::: PAGE TEXT :::

If you make a change exclusive to the host code, then recompile only your host code by reusing the existing FPGA device image and circumventing the time-consuming device compilation process.
The Intel® oneAPI DPC++/C++ Compiler provides the following mechanisms to separate device code and host code compilation:
Using the -reuse-exe Flag
If the device code and options affecting the device have not changed since the previous compilation, passing the -reuse-exe=<exe_name> flag instructs the compiler to extract the compiled FPGA hardware or simulation image from the existing executable and package it into the new executable, saving the device compilation time.
Sample use:
# Initial compilation
icpx -fintelfpga -Xshardware <files.cpp> -o out.fpgaThe initial compilation generates an FPGA device image, which takes several hours. Suppose you now make some changes to the host code.
# Subsequent recompilation
icpx -fintelfpga -Xshardware <files.cpp> -o out.fpga -reuse-exe=out.fpga One of the following actions are taken by the command:
If the out.fpga file does not exist, the -reuse-exe flag is ignored, and the FPGA device image is regenerated. This is always the case the first time you compile a project.
If the out.fpga file is found, the compiler verifies no change that affects the FPGA device code is made since the last compilation. If no change is detected in the device code, the compiler then reuses the existing FPGA device image and recompiles only the host code. The recompilation process takes a few minutes to complete.
If the out.fpga file is found, but the compiler cannot prove that the FPGA device code will yield a result identical to the last compilation, a warning is printed, and the FPGA device code is fully recompiled. Since the compiler checks must be conservative, spurious recompilations can sometimes occur when using the -reuse-exe flag.
Using the Device Link Method
Suppose the program is separated into two files, main.cpp and kernel.cpp, where only the kernel.cpp file contains the device code.
In the normal compilation process, FPGA device image generation happens at link time.
# normal compile command
icpx -fintelfpga -Xshardware main.cpp kernel.cpp -o link.fpgaAs a result, any change to either the main.cpp or kernel.cpp triggers the regeneration of an FPGA hardware image.
The following graph depicts this compilation process:
Compilation Process
If you want to iterate on the host code and avoid a long compile time for your FPGA device, consider using a device link to separate the device and host compilation:
# device link command
icpx -fintelfpga -fsycl-link=image <input files> [options]The compilation is a three-step process as listed in the following:
- Compile the device code.
icpx -fintelfpga -Xshardware -fsycl-link=image kernel.cpp -o dev_image.aInput files must include all files that contain the device code. This step might take several hours to complete.
- Compile the host code.
icpx -fintelfpga main.cpp -c -o host.oInput files should include all source files that contain only the host code. These files must not contain any source code that executes on the device but may contain setup and tear-down code, for example, parsing command-line options and reporting results. This step takes seconds to complete.
- Create the device link.
icpx -fintelfpga host.o dev_image.a -o fast_recompile.fpgaThis step takes seconds to complete. The input should include one or more host object files (.o) and exactly one device image file (.a). When linking a static library (.a file), always include the static library after its use. Otherwise, the library’s functions are discarded. For additional information about static library linking, refer to Library order in static linking.

::: RECORDS :::

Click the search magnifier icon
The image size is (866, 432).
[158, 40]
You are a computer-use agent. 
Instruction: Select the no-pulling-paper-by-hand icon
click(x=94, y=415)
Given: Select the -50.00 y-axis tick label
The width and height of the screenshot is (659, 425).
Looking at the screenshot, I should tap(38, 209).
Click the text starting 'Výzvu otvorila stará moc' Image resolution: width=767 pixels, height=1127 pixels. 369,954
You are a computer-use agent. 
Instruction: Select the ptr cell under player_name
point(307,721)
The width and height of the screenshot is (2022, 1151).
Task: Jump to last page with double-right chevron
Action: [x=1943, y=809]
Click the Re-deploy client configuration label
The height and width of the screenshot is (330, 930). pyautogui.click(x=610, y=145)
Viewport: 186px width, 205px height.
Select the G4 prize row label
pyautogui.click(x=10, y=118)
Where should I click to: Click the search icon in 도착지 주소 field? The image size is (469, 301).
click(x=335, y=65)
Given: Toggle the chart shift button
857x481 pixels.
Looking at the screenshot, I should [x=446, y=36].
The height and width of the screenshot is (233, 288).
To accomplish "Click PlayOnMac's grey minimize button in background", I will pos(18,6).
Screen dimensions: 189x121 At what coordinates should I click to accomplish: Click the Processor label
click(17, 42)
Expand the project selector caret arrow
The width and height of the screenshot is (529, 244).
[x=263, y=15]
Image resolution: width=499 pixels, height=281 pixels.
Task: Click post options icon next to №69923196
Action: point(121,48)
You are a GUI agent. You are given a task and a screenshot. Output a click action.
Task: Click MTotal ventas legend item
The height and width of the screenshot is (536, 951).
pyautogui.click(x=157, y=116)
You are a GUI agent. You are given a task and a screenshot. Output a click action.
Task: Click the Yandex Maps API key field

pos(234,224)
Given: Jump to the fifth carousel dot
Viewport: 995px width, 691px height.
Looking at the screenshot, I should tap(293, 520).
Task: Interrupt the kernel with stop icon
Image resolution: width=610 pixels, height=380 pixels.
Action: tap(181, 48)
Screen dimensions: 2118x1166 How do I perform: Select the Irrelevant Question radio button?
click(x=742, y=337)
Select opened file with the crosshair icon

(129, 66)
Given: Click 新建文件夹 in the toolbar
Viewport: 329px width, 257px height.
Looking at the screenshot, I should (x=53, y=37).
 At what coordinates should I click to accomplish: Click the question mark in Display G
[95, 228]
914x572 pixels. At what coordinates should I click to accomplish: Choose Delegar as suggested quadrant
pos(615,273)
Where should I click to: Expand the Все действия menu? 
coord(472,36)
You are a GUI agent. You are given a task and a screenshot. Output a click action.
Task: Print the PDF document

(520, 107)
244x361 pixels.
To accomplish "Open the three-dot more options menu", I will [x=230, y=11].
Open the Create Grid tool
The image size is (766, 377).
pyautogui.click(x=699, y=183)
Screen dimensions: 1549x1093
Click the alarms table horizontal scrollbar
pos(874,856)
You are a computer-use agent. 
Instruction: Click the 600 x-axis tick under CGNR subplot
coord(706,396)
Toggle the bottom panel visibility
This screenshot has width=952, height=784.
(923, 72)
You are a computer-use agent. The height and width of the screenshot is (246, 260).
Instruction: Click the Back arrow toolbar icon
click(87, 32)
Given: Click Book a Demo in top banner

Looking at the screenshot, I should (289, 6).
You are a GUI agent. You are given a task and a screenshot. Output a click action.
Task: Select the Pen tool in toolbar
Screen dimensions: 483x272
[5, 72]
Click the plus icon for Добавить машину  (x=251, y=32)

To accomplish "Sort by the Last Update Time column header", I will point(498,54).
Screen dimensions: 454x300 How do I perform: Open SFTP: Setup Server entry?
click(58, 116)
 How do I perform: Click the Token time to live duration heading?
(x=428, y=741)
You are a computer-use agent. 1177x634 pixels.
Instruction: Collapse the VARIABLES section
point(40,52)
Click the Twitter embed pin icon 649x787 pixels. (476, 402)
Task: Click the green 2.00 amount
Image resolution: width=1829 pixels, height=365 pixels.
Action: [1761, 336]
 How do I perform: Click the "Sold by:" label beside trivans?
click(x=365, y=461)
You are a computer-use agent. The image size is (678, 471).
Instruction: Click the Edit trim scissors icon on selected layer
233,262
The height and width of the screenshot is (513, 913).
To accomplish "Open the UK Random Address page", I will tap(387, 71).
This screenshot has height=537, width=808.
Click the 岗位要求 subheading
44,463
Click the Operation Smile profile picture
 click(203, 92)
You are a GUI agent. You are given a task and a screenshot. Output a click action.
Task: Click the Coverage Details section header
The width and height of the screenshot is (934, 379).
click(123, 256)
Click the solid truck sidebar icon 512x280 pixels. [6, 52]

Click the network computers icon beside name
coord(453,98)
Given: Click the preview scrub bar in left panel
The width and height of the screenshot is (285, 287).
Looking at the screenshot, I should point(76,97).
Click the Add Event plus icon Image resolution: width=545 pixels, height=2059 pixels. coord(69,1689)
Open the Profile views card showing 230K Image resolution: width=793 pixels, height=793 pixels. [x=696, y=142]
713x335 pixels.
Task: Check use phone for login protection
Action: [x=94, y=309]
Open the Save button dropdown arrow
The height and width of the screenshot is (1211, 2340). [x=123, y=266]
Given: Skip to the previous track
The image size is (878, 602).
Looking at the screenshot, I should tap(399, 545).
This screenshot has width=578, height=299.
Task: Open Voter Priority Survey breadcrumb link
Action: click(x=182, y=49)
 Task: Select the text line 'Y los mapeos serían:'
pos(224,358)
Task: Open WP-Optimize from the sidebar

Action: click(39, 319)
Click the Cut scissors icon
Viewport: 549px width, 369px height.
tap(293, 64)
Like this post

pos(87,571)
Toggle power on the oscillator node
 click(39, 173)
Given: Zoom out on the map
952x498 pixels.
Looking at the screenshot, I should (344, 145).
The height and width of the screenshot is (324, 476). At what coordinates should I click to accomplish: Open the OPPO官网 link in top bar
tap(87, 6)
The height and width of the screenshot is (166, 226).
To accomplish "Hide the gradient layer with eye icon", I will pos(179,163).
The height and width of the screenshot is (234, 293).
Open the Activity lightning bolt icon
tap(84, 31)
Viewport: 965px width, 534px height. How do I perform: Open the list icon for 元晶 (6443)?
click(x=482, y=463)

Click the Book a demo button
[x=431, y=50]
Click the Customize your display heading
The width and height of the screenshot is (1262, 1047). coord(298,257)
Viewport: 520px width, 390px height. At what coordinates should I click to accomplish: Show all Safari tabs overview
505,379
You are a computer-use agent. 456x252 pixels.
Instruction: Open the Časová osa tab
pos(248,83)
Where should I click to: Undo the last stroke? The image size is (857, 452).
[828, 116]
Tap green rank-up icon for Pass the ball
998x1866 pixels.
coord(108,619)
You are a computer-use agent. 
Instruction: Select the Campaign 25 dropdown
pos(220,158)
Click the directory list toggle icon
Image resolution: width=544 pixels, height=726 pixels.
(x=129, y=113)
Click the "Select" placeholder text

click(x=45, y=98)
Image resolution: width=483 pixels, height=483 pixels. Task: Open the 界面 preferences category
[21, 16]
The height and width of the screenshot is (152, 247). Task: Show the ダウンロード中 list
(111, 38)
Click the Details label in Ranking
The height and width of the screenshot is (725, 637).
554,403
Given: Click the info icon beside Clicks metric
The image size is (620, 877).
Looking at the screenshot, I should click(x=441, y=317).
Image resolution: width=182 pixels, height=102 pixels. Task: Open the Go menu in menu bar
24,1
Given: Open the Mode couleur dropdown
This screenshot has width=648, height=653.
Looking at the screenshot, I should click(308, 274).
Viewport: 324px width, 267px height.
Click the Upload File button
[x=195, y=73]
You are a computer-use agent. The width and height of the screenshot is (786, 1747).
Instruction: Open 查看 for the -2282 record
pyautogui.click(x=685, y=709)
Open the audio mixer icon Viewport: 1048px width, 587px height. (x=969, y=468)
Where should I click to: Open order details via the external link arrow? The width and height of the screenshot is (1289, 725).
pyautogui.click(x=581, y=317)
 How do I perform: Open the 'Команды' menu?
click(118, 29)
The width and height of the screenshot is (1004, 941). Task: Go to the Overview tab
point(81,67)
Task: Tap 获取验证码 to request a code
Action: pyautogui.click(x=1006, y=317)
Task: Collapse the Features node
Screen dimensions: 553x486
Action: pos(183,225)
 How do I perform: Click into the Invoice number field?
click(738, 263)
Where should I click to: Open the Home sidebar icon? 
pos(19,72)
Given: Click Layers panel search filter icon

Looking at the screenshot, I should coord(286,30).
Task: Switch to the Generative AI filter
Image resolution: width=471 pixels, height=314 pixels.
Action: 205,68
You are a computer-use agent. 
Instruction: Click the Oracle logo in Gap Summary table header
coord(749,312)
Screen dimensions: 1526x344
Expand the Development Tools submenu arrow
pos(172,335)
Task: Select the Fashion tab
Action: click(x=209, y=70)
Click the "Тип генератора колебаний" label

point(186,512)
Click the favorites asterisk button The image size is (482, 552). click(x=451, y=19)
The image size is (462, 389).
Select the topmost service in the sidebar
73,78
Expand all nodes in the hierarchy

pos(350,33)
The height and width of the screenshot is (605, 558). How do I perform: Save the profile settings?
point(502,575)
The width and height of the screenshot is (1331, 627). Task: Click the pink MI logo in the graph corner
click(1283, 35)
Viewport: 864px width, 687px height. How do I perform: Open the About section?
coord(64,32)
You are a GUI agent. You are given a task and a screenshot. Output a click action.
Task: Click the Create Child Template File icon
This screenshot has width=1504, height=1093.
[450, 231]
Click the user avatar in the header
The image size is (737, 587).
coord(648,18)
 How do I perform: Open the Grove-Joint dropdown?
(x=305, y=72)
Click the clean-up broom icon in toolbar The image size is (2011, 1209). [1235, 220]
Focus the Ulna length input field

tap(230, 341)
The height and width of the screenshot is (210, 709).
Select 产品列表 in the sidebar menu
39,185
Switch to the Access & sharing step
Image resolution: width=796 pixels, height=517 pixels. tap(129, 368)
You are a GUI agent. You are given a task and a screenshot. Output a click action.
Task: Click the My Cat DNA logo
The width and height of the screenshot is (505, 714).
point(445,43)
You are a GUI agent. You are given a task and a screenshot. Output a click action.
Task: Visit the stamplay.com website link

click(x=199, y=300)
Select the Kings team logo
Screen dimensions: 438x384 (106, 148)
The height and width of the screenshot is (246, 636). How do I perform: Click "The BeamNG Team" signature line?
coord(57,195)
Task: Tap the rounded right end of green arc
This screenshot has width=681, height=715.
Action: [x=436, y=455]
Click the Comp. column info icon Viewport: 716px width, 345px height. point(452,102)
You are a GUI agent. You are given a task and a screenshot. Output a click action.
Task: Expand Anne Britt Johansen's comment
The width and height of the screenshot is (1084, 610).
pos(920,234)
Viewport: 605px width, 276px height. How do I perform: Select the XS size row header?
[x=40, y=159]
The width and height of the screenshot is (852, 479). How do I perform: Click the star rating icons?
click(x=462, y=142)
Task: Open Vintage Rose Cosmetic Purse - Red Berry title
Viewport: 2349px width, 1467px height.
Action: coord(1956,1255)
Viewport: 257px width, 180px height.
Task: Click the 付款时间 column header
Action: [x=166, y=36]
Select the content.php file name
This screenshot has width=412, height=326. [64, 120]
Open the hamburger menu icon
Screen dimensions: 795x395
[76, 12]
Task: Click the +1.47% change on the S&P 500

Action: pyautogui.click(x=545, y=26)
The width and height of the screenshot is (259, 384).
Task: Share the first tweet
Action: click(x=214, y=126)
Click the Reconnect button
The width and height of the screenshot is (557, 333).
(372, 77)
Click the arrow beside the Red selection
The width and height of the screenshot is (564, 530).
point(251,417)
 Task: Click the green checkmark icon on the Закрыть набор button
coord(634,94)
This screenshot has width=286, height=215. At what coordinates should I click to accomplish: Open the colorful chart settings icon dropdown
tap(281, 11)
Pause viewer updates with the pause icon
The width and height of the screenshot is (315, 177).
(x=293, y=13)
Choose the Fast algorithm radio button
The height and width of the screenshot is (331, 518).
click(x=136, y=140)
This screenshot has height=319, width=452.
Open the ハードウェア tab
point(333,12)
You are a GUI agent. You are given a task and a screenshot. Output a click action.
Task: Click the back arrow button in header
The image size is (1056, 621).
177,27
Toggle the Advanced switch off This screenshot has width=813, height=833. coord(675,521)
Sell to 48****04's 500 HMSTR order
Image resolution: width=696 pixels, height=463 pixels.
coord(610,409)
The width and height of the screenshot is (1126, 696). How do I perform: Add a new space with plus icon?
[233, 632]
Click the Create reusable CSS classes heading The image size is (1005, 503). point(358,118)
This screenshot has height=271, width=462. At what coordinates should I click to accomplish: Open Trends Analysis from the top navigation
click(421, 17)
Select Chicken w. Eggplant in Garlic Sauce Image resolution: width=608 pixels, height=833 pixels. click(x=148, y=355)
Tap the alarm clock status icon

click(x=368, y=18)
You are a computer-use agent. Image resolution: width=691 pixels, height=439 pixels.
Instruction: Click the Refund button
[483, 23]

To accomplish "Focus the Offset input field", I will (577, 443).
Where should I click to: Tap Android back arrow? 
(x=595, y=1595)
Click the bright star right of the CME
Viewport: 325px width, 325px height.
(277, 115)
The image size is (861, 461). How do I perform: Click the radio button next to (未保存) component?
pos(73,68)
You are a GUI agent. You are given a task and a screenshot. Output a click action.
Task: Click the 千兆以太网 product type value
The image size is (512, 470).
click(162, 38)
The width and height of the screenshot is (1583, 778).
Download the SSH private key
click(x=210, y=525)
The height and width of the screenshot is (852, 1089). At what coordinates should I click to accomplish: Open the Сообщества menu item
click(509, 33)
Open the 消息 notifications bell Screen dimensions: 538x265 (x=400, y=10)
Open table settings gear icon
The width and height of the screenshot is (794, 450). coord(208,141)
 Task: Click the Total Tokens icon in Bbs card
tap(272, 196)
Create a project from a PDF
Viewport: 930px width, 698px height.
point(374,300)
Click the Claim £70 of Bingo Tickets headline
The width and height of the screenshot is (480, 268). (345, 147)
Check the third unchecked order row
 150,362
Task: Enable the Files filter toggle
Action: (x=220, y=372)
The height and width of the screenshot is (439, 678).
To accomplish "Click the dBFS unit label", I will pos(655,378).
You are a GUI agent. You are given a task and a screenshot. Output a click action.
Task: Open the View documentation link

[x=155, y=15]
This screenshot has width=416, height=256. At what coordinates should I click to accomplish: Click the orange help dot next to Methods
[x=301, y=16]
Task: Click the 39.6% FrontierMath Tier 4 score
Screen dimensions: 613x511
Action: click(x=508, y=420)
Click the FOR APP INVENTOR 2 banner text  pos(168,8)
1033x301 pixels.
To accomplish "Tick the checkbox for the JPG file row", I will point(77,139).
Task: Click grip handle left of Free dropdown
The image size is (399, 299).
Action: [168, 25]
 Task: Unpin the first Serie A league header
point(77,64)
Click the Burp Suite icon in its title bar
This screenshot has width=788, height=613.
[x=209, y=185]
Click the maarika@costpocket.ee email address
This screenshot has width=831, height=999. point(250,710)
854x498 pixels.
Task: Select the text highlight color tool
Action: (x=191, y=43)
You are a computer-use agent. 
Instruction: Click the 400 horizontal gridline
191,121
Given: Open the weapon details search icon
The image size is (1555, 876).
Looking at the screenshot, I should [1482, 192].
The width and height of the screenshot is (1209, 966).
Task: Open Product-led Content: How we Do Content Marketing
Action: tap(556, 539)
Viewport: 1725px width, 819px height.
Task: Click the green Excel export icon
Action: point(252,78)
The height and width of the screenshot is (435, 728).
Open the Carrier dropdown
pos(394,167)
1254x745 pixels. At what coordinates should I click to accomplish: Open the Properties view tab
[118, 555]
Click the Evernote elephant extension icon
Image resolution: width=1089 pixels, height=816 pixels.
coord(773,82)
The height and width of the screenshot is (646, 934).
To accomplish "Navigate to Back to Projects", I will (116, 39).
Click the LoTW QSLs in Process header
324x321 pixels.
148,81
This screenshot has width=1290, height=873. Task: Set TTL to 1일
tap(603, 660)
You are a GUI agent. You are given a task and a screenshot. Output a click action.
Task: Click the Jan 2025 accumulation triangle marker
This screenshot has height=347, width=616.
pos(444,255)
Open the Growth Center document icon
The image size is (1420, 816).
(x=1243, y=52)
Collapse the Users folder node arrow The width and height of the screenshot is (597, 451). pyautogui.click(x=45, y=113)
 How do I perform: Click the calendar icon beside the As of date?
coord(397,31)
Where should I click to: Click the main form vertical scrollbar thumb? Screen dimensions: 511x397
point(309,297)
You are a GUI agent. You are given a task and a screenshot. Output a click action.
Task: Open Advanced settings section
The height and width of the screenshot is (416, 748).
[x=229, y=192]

:::

▶ **WORK INSTRUCTIONS**:
• A. From the FPGA recompilation text above, reproduce verbatim the passage that begins at the words "# Subsequent recompilation" and ends after the words "minutes to complete.".
• B. According to the FPGA recompilation text above, what happens when the -reuse-exe flag is passed but the out.fpga file does not exist?

▶ **RESPONSES IN ORDER**:
• A.
# Subsequent recompilation
icpx -fintelfpga -Xshardware <files.cpp> -o out.fpga -reuse-exe=out.fpga One of the following actions are taken by the command:
If the out.fpga file does not exist, the -reuse-exe flag is ignored, and the FPGA device image is regenerated. This is always the case the first time you compile a project.
If the out.fpga file is found, the compiler verifies no change that affects the FPGA device code is made since the last compilation. If no change is detected in the device code, the compiler then reuses the existing FPGA device image and recompiles only the host code. The recompilation process takes a few minutes to complete.

• B. The -reuse-exe flag is ignored, and the FPGA device image is regenerated.